The Logos Bible Software edition of this volume is designed to encourage and stimulate your study and understanding of Scripture. Biblical passages link directly to your English translations and original-language texts, and important theological concepts link to dictionaries, encyclopedias, and a wealth of other resources in your digital library. In addition, you can perform powerful searches by topic and find what other authors, scholars, and theologians have to say about the Word of God.
Fee’s book is the most comprehensive treatment available of Paul’s understanding of the Holy Spirit, a topic that has rarely received sufficient attention in studies of Pauline theology. Fee’s method is exemplary: he first analyzes Paul’s statements about the Spirit in each individual letter and then moves to a synthesis of Paul’s general pneumatology. The result is a book that is deeply exegetical, doing justice both to the particularity of Paul’s writings and to the fundamental unity of his vision for the Spirit’s role in the life of the Christian community. Most importantly, Fee emphasizes insistently that the Holy Spirit must be experienced as a living presence within the church. That message is both faithful to Paul and urgent for the community of faith in our time.
—Richard B. Hays, George Washington Ivey Professor of New Testament, Duke University
With the energy and care that is a trademark of his work, Gordon Fee here fills a significant gap in Pauline studies. Both those who find talk about the Holy Spirit congenial and those who would happily marginalize it will be instructed by this book. Fee makes a genuine contribution as he examines Paul’s letters in conversation with both the exegetical tradition of the academy and the pressing needs of the church.
—Beverly R. Gaventa, Helen H. P. Manson Professor of New Testament Literature and Exegesis, Princeton Theological Seminary
Fee uniquely combines professional competence as a text critic, an exegete, an author and editor of major commentaries, and a foremost evangelical interpreter of Paul with a lifetime of formation and ministry among the Pentecostals—this century’s providential witnesses to the work of the Spirit of God among us. . . . Fee’s work offers an enduring encyclopedia of Pauline pneumatological exegesis, easy to consult for next Sunday’s sermon . . . a must-have, within arm’s reach, for serious interpreters of Paul’s gospel. . . . Fee’s work is the theological crown of a distinguished exegetical career.
—Russell P. Spittler, senior professor of New Testament, Fuller Theological Seminary
Gordon D. Fee is an emeritus professor at Regent College in Vancouver, British Columbia. He is the author of several books, including the popular How to Read the Bible for All Its Worth, as well as many commentaries.
“The probable solution to these passages lies in Paul’s apparent conviction that the believer’s spirit is the place where, by means of God’s own Spirit, the human and the divine interface in the believer’s life.” (Page 25)
“I understand my task as theologian to be both descriptive and normative.

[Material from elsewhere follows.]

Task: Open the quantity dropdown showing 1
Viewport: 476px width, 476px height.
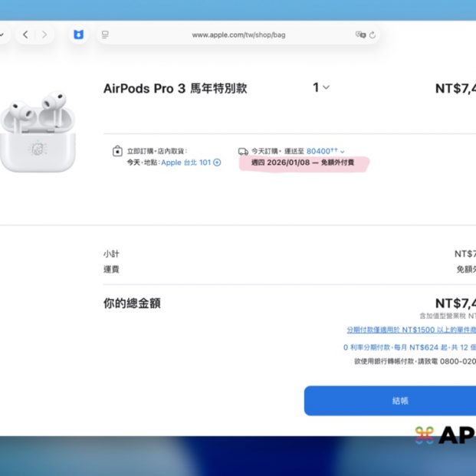Action: tap(320, 87)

That is, the first task is the exegetical one, to describe as carefully as possible, Paul’s own understanding of life in the Spirit; but I am convinced that such description, if properly and carefully done, should lead to obedience, to our own coming to terms with the role of the Spirit in the ongoing life of the church.” (Page 4)
“First, there is the issue of continuity and discontinuity between the old covenant and the new, between God’s word to Israel, articulated by prophet and poet, and God’s new word through Christ Jesus, articulated by apostles and others. What carries over as theological presupposition? Wherein does continuity lie?” (Page 3)
“Conclusion. All of this is to say that the small case ‘spiritual’ probably should be eliminated from our vocabulary, when it comes to this word in the Pauline corpus. All the more so, when one thinks of the Greek overtones underlying most contemporary uses of this word, where ‘spiritual’ tends to mean either ‘religious,’ ‘nonmaterial’ (a meaning absolutely foreign to Paul), something close to ‘mystical,’ or, even worse, ‘the interior life of the believer.’ In fact, there is not a single instance in Paul where this word refers to the human ‘spirit’ and has to do with ‘spiritual life,’ as this word is most often understood in modern English. For Paul it is an adjective that primarily refers to the Spirit of God, even when the contrasts are to ‘earthly’ bodies and ‘material support.’” (Page 32)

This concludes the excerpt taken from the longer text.